* _PAGE TEXT_:
Kenny Kwan Chi-Bun (born December 30, 1980) is a Philippine-born Hong Kong singer-songwriter and actor, under the music label Emperor Entertainment Group. He was born in the Philippines but grew up in Hong Kong.

At age 20, he and his friend, Steven Cheung were created as members of Boy'z, which is now known as Sun Boy'z.

In 2005, Kenny was asked to leave Boy'z so he could pursue his career as a solo artist. He has since released three albums (July 2005, December 2005, and July 2006) called "Oncoming", "Musick", and "Mie Wo Sagashite", respectively. On July 13, 2006, Kenny released his newest album called "Mie Wo Sagashite" with a 160-page photo book.

In 2007, Kenny was a guest at the Success Gala in Vancouver, where he performed and raised money for the organization. Kenny was also featured in Sun Boy'z' new song, 3+1=1 in their second album All For 1. This marks their first collaboration since he left the group.

In the year of 2010, Kenny and Steven rejoin the band Boyz and had a new album called "Ready to Go" in the year of 2011.With his album "Ready to Go",he had won "The Best Mandarin Song" for Sexy Body in an award ceremony in the year 2012 with AK and William Chan.

In the year of 2011, he participated in the short micro drama "Banana Boy", with June Ng, Caesar Lee and few more banana boys. His popularity rise up after this show and also another show in 2013 with China famous actress Zhao Li Ying in 追鱼传奇. He is now filming with Zhao Li Ying and Allen Ting in "Wife's Secret". He has two roles in "Wife's Secret". Besides, he is also in Ruby Lin's series Singing All Along as Deng Yu.

In 2016, he released an album called 角色, including old songs + new songs, this was his first solo album since the release of Kenny's Essentials in 2008.

* _MATERIAL PROVIDED_:
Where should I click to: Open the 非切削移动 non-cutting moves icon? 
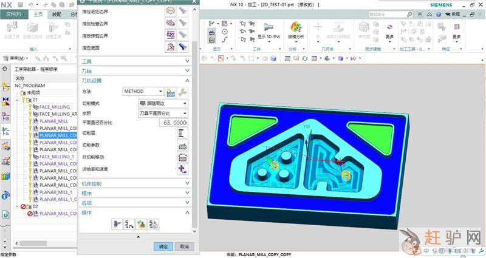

* _TASK INSTRUCTIONS_:
1. From the Kenny Kwan biography, answer the following:
(a) Which music label is he signed to?
(b) In which city was the Success Gala he attended in 2007 held?
(c) What is the name of his character in Ruby Lin's series Singing All Along?
2. Turn the paragraph in the Kenny Kwan biography that opens "In 2005, Kenny was asked to leave Boy'z" into a short bulleted list that keeps its main facts.
3. Write the next part of the Kenny Kwan biography, carrying it on from its final sentence.

* _ANSWERS TO EACH TASK_:
1.
(a) Emperor Entertainment Group
(b) Vancouver
(c) Deng Yu

2.
- 2005: asked to leave Boy'z to pursue a solo career
- Solo albums since then: "Oncoming" (July 2005), "Musick" (December 2005), "Mie Wo Sagashite" (July 2006)
- "Mie Wo Sagashite" came out on July 13, 2006, with a 160-page photo book

3.
In 2021, he released a Cantonese album – 前面是新的歲月記得走下去 - including collaborations with SHIMICA and Cherry Ngan 顏卓靈

Discography 
 2005: Oncoming
 2005: Musick
 2006: Mie Wo Sagashite
 2007: In Progress
 2008: Kenny's Essentials

Filmography 
 The Death Curse (2003)
 Pa Pa Loves You (2004)
 New Police Story (2004) [cameo]
 Fantasia (2004)
 Love Battlefield (2004)
 6 AM (2004)
 Bug Me Not! (2005)
 A Chinese Tall Story (2005)
 Trivial Matters (2007)
 The Sparkle in the Dark (2008)
 The Deserted Inn (2008)
 Stage of Youth (2008)
 Pandora's Booth (2009)
 The Jade and the Pearl (2010)
 Nightmare (2011)
 Who in the Mirror (2012)
 Legend of Chasing Fish (2013)
 The Fox Lover (2013)
 As the Light Goes Out (2014)
 Your Highness (2017)
 Blood Fist (2018)
 The Fallen (2019)
 The Twin Flower Legend (2020)
 Green Dragon Crescent Blade (2021)
 White War (2021)
 Back From the Brink (2022)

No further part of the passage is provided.